DENVER — A new Colorado law allowing medical marijuana use at public schools is getting a second look Monday in a House committee.
The current law allows students who need medical marijuana to use edible pot at public schools, as long as the school districts agree.
No school districts currently does, so patient advocates are pushing the bill to make Colorado the second state to require schools to allow nurses or parents to administer medical pot. New Jersey made the change last year.
“They need to make reasonable accommodations so that children who need medical marijuana can go to school,” said Stacey Linn, a Lakewood mother of a 15-year-old with cerebral palsy who is not allowed to wear a skin patch delivering a cannabis-derived treatment to school.
Medical marijuana has been legal in some states for two decades. But school districts and lawmakers nationwide are only now starting to grapple with thorny issues about student use of a drug still illegal under federal law. Colorado is one of three states where medical marijuana is legal that has any rules for use in schools, according to the pro-legalization Marijuana Policy Project.
The possibility of medical marijuana in schools raises a number of questions for school officials. The law currently says that the drug must be in non-smokeable form and is to be administered by a school nurse or a caregiver, likely a parent. But those school nurses are also required to report to authorities any child who is exposed to an illegal drug, including marijuana-derived treatments.

* * * * * * * * *

THINGS TO DO:
(A) In the article on medical marijuana in schools, rewrite the paragraph that begins "The possibility of medical marijuana in schools" as a bulleted list that keeps its main facts.
(B) Answer these questions from the article on medical marijuana in schools, one answer per line:
(i) How old is Stacey Linn's child?
(ii) Which state made the change last year?
(iii) According to the Marijuana Policy Project, how many states where medical marijuana is legal have any rules for its use in schools?
(C) List every place name that appears in the article on medical marijuana in schools. Include each name only once.

ENTRIES SUPPLIED:
* * * * * * * * *

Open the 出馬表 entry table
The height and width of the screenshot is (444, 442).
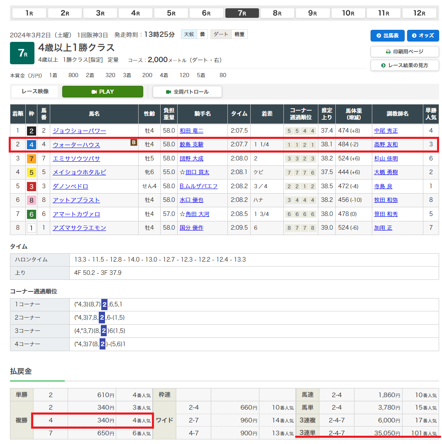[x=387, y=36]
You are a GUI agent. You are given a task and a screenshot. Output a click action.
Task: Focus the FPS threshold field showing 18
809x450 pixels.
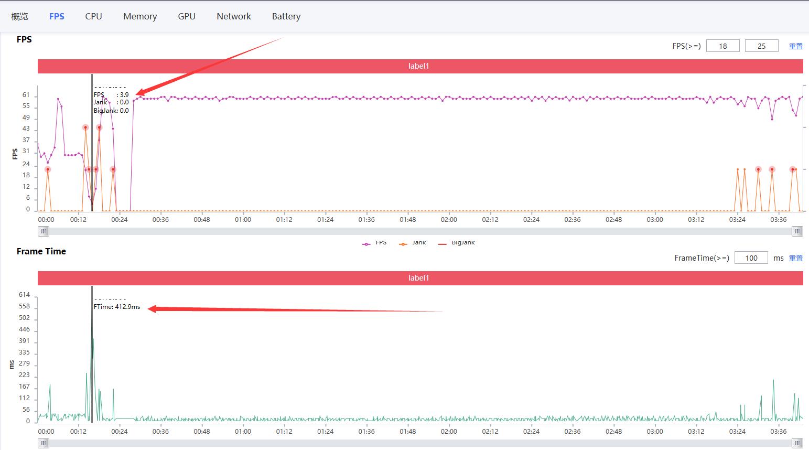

* * * * * * * * *

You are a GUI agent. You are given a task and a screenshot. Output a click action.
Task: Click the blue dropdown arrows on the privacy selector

* * * * * * * * *

OUTPUTS IN ORDER:
(A)
- Allowing medical marijuana in schools raises several questions for school officials.
- The current law says the drug must be in a non-smokeable form.
- A school nurse or a caregiver, likely a parent, is to give it.
- School nurses must also report to authorities any child exposed to an illegal drug, including marijuana-derived treatments.

(B)
(i) 15 years old
(ii) New Jersey
(iii) Three

(C)
- Denver
- Colorado
- New Jersey
- Lakewood